#### What you need to do
Copy the listing below verbatim, starting from the line with "Given: Open the chat bubble icon in sidebar" up to and including the line with "[x=37, y=26]".

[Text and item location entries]
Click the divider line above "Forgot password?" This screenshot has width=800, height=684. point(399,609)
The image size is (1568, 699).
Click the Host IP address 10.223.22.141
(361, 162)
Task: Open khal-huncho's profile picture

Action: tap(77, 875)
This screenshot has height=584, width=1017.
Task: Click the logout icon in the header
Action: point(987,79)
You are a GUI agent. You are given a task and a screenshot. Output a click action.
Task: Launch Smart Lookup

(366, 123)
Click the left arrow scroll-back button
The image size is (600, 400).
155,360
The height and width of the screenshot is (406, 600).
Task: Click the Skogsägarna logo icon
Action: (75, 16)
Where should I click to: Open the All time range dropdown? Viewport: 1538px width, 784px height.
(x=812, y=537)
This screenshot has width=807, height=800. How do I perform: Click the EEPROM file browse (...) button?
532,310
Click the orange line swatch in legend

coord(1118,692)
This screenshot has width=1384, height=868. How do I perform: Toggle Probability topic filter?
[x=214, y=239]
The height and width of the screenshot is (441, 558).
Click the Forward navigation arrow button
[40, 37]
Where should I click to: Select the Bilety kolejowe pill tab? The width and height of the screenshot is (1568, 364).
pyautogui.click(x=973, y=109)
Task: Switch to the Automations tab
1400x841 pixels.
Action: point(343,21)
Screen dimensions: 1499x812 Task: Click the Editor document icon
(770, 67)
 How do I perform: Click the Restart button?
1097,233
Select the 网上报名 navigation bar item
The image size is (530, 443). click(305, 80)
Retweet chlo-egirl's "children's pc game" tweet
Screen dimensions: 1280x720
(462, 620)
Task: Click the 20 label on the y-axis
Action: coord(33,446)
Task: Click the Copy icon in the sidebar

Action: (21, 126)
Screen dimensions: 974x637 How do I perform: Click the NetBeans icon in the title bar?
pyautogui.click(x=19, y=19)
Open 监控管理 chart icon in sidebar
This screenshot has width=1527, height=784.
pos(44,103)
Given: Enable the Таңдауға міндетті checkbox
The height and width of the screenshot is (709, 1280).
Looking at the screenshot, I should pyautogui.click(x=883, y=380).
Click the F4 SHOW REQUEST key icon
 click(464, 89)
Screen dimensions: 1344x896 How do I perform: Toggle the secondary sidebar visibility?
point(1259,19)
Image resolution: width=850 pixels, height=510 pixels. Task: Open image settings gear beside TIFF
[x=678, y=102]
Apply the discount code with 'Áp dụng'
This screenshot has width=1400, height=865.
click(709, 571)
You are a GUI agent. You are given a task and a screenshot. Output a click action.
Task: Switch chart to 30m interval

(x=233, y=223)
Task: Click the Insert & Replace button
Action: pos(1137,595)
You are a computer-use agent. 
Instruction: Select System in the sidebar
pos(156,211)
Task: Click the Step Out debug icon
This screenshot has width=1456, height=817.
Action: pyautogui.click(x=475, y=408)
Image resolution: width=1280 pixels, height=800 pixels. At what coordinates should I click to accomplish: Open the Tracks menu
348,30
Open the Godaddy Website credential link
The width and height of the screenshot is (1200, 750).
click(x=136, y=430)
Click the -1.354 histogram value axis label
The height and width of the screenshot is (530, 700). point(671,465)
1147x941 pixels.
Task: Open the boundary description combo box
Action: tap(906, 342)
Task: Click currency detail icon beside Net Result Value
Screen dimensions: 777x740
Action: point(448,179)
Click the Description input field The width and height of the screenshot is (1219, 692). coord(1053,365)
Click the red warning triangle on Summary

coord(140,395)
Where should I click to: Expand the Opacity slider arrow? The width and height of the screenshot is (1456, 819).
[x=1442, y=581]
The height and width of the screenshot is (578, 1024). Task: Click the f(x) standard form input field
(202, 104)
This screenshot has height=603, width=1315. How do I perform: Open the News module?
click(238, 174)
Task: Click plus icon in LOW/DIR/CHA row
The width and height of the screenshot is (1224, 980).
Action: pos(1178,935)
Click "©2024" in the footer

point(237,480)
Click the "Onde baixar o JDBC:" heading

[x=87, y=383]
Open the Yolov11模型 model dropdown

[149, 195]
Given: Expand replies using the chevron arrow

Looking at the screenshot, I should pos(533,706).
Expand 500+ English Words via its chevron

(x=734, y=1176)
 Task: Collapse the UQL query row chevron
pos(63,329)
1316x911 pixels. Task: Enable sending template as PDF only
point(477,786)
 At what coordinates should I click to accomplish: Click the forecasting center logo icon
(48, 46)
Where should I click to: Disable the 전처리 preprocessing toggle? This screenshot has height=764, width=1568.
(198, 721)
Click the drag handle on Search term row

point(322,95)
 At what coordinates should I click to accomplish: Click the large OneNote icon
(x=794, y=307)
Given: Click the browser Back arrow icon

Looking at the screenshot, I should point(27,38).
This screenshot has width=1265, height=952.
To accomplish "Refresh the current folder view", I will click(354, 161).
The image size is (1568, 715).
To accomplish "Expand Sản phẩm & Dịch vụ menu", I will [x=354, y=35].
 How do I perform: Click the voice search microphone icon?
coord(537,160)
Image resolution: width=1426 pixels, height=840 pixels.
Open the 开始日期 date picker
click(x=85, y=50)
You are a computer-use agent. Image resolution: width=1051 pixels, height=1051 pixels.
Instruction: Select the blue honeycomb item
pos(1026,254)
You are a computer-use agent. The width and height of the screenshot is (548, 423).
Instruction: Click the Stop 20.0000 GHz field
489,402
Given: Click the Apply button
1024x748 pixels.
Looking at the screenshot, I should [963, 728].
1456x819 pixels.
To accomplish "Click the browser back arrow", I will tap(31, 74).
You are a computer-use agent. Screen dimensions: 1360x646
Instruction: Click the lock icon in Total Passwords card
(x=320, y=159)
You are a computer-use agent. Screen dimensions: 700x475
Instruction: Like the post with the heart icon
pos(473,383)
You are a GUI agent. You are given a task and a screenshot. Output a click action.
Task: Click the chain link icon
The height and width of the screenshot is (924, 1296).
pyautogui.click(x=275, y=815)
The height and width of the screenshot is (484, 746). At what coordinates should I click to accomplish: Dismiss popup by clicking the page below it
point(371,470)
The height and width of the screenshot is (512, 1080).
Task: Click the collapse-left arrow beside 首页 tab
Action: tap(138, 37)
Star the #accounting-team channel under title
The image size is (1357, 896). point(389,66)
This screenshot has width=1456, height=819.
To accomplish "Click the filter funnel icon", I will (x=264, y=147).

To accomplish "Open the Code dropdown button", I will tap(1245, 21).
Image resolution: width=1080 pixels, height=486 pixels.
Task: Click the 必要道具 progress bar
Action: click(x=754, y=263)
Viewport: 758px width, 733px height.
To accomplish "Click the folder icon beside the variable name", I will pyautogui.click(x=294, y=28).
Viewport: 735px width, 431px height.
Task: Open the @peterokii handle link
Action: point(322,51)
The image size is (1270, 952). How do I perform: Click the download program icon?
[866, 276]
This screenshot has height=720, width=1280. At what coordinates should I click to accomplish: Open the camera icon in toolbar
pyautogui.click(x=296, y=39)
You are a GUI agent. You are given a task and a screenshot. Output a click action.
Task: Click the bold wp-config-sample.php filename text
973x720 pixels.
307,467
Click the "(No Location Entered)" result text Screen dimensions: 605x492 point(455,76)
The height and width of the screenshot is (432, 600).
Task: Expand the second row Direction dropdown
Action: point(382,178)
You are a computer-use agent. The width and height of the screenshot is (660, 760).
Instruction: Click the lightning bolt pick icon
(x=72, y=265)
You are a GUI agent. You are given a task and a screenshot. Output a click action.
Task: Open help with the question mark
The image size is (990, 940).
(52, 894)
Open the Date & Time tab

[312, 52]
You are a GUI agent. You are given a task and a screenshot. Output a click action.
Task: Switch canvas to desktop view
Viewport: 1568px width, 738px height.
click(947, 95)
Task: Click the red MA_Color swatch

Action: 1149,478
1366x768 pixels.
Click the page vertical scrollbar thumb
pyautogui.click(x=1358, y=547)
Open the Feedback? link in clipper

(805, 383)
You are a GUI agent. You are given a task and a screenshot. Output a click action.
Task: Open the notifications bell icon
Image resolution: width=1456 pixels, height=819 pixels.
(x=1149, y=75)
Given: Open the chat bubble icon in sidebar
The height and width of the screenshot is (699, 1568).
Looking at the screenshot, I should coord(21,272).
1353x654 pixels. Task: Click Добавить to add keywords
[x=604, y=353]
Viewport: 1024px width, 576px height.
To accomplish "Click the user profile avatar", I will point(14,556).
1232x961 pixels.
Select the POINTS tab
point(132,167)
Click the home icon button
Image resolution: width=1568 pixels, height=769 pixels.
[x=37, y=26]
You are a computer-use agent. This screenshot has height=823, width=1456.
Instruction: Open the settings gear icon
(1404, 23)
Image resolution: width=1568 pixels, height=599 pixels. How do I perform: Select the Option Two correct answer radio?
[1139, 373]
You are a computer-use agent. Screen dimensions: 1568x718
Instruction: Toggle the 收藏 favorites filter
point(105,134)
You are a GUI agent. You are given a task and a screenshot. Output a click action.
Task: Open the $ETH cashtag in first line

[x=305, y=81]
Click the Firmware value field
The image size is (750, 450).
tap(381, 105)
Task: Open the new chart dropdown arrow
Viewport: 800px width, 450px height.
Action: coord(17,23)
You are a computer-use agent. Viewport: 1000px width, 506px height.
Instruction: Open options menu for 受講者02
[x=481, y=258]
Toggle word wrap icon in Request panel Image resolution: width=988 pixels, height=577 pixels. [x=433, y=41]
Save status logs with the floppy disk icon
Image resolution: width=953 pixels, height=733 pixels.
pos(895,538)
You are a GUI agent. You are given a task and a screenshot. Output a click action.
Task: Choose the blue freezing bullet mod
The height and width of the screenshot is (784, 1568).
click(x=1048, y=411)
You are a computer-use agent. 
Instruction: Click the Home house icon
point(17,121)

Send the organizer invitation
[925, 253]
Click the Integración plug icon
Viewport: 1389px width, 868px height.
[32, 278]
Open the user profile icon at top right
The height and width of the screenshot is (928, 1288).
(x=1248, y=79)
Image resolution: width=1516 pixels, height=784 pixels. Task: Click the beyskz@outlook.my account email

#### Written response
Given: Open the chat bubble icon in sidebar
The height and width of the screenshot is (699, 1568).
Looking at the screenshot, I should coord(21,272).
1353x654 pixels. Task: Click Добавить to add keywords
[x=604, y=353]
Viewport: 1024px width, 576px height.
To accomplish "Click the user profile avatar", I will point(14,556).
1232x961 pixels.
Select the POINTS tab
point(132,167)
Click the home icon button
Image resolution: width=1568 pixels, height=769 pixels.
[x=37, y=26]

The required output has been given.